* _DATA_
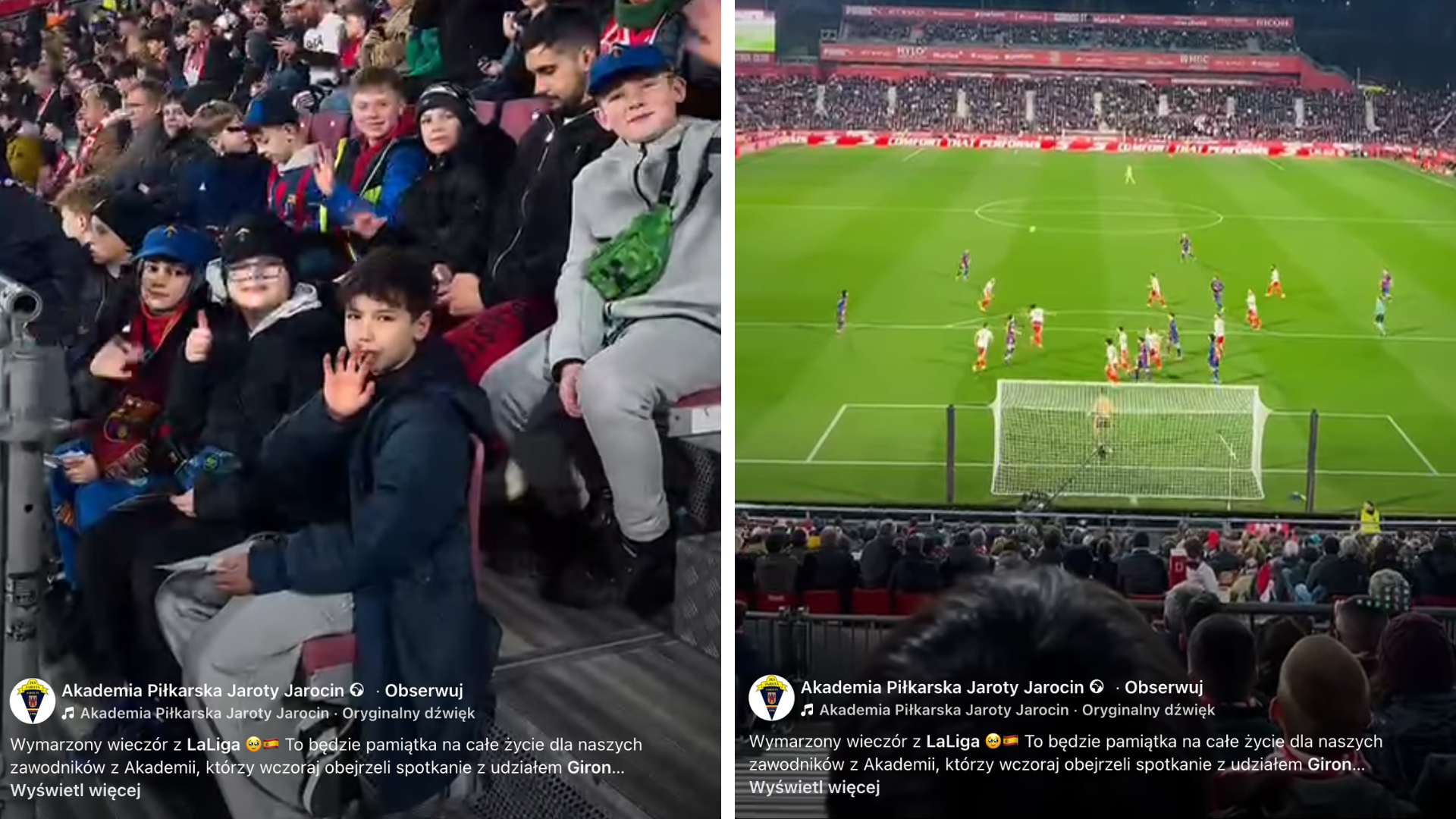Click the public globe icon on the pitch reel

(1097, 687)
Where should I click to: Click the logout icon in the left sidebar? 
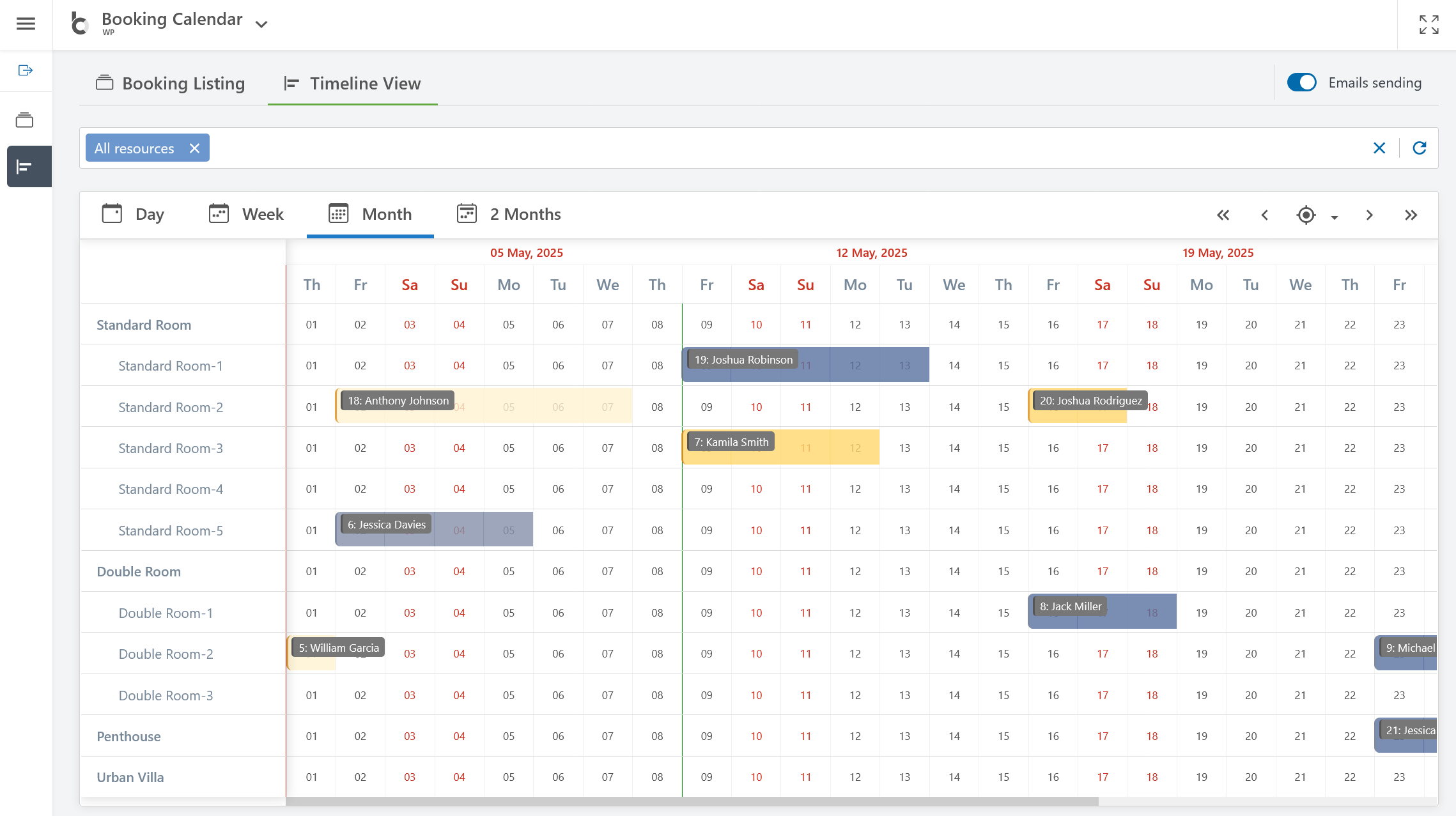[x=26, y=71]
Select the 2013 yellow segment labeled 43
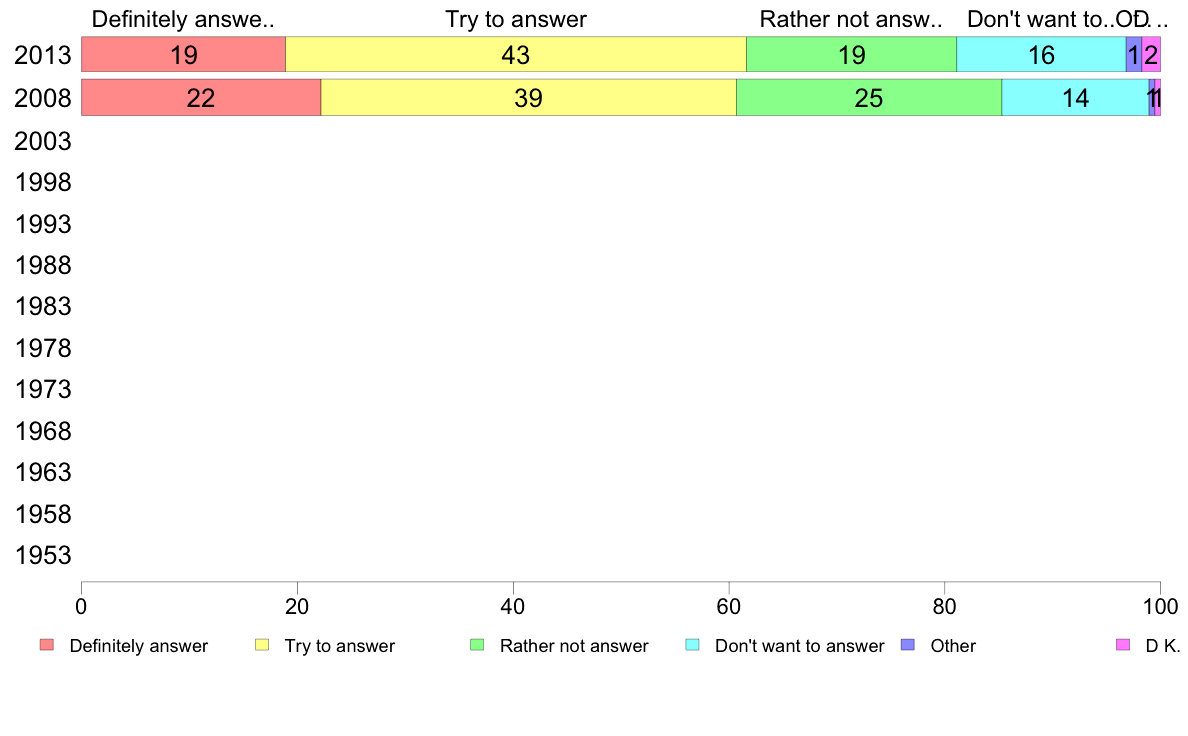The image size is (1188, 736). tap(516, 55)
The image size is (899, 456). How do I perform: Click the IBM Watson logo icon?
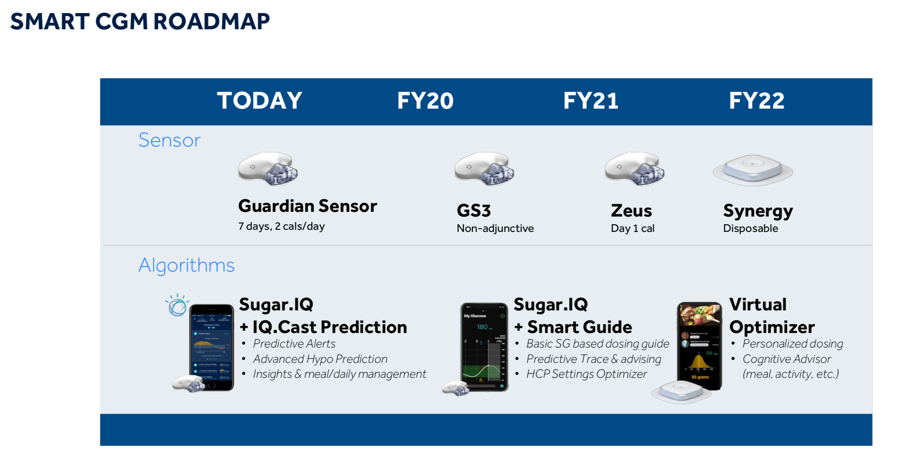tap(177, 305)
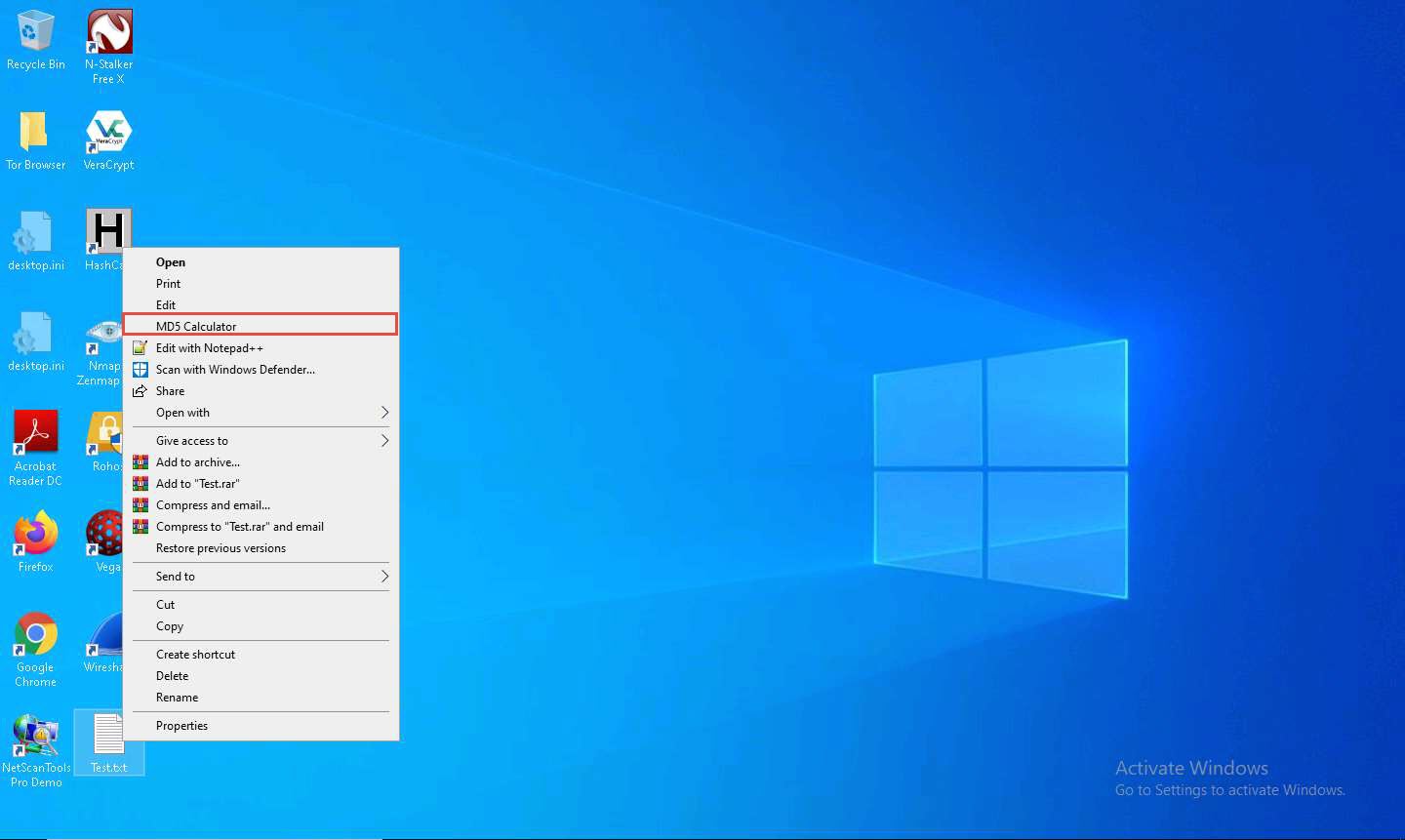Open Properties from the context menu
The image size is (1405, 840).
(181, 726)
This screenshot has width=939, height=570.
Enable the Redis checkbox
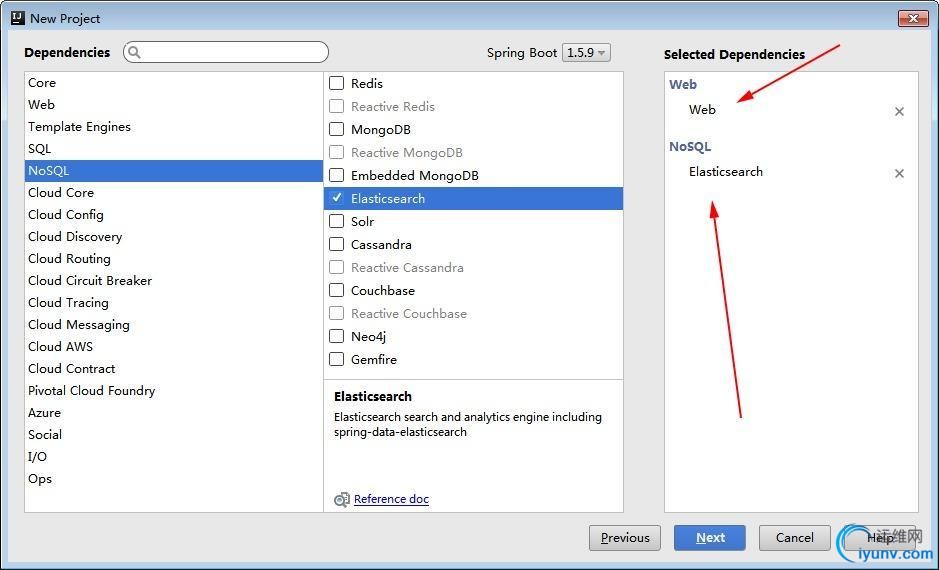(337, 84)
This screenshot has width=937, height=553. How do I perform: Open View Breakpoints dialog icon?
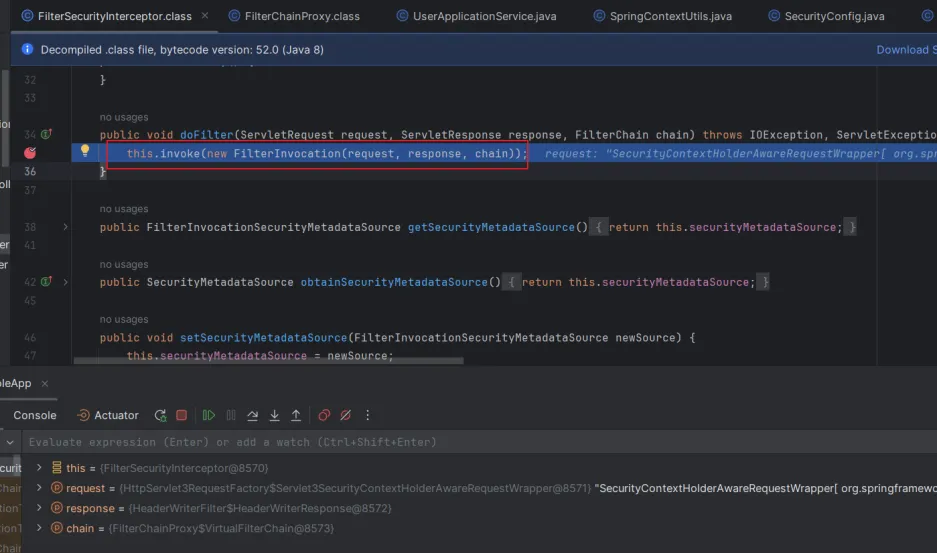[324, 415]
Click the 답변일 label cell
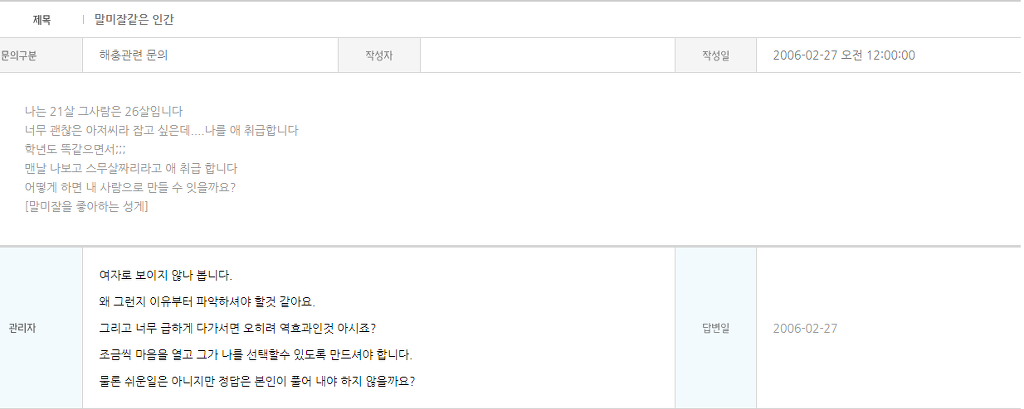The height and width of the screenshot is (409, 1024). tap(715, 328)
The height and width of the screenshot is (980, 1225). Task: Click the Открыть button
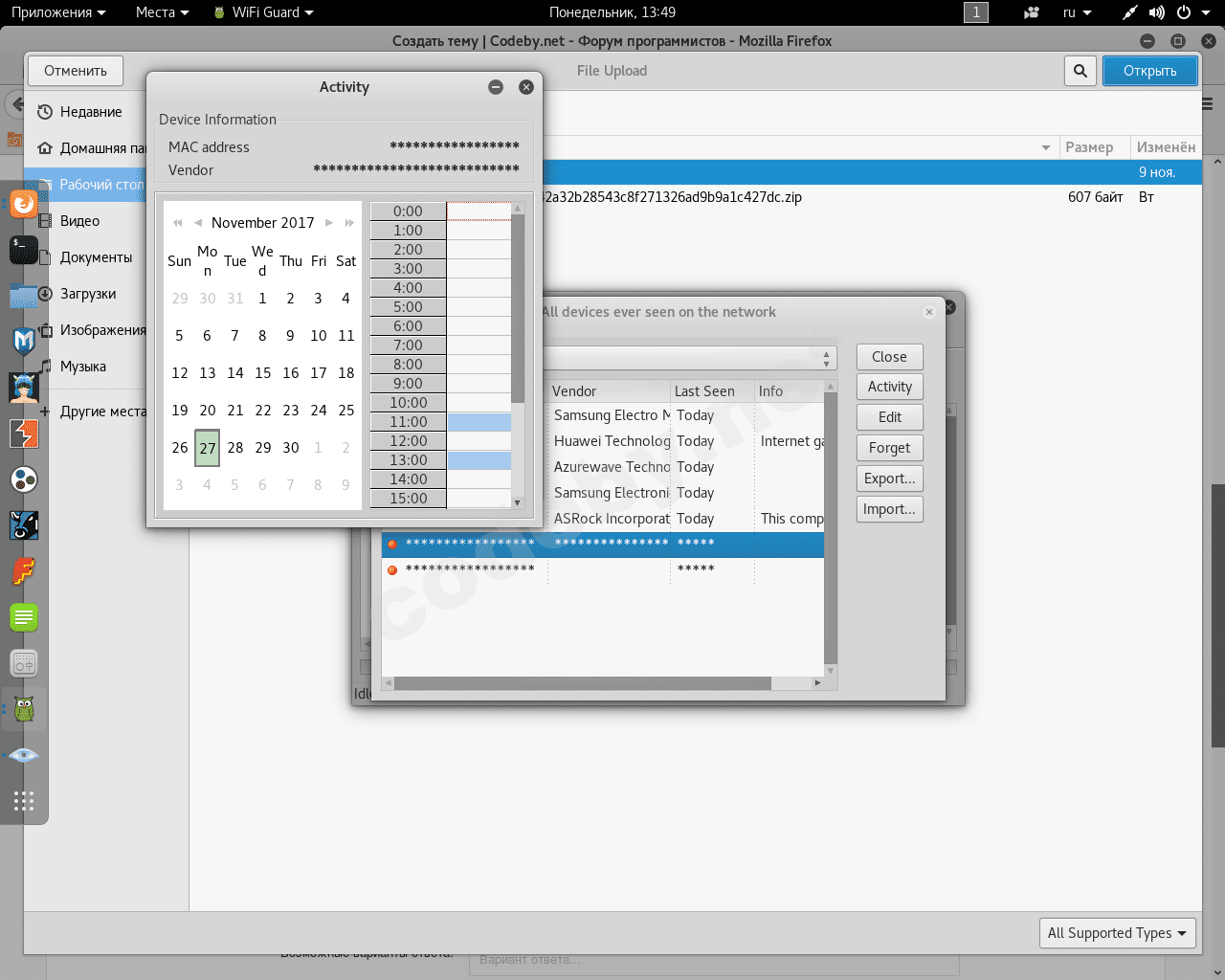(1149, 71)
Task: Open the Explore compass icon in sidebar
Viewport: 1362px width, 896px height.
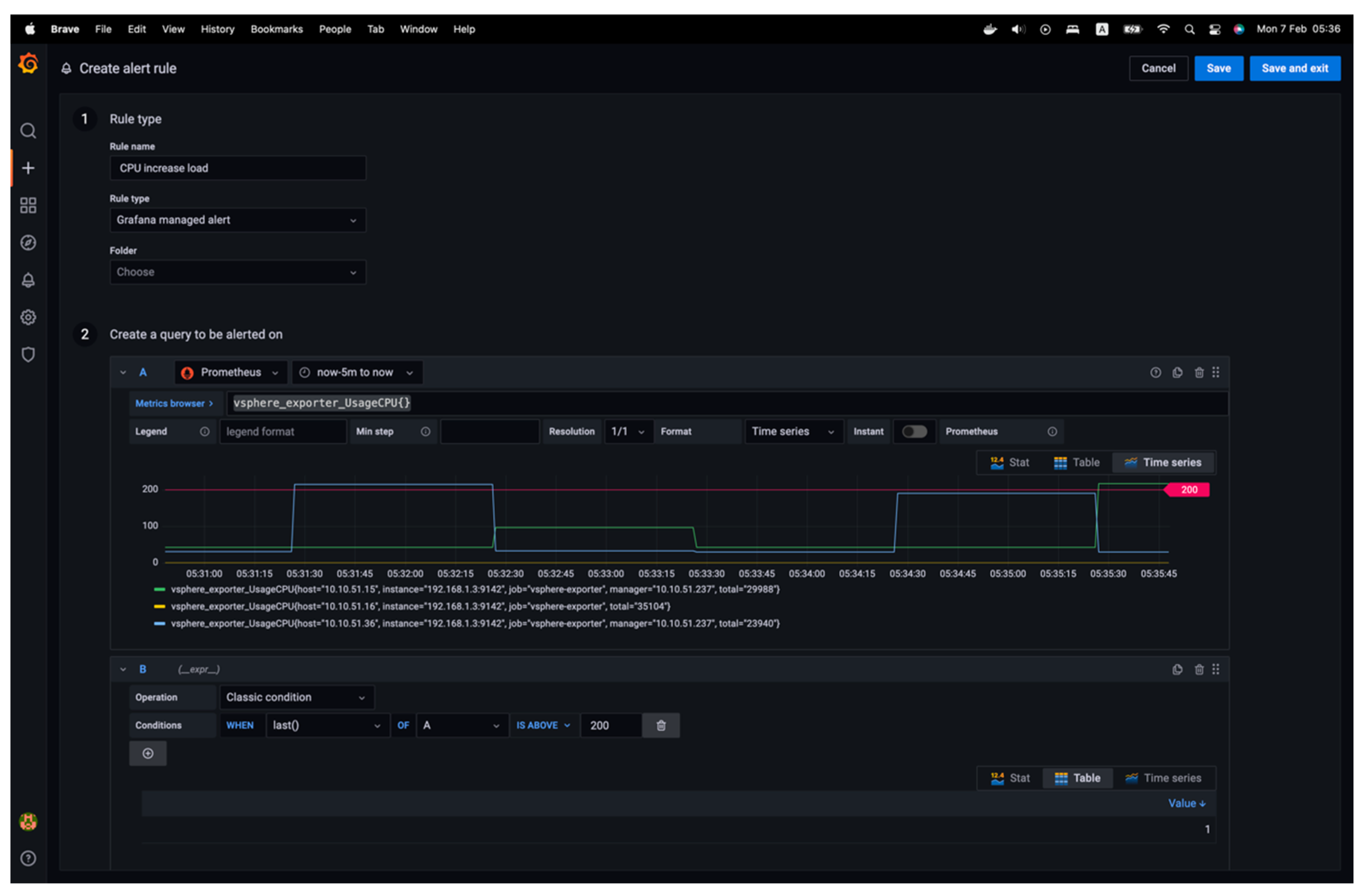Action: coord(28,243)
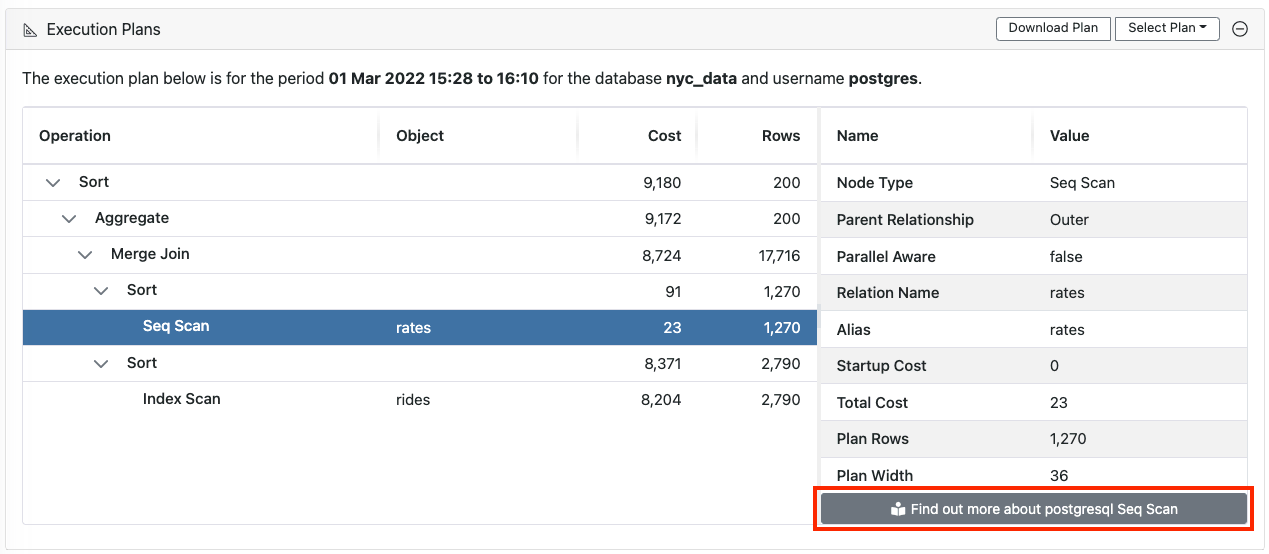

* _SET EXERCISE_
Copy the data from the line containing "This screenshot has width=937, height=553." through the end of the data, keeping every line unchanged and leaving out the pictures.

* _EXERCISE RESULT_
This screenshot has width=937, height=553. How do I perform: Open View Breakpoints dialog icon?
[324, 415]
Click the 답변일 label cell
The height and width of the screenshot is (409, 1024). tap(715, 328)
The height and width of the screenshot is (980, 1225). Task: Click the Открыть button
(1149, 71)
Task: Open the Explore compass icon in sidebar
Viewport: 1362px width, 896px height.
Action: coord(28,243)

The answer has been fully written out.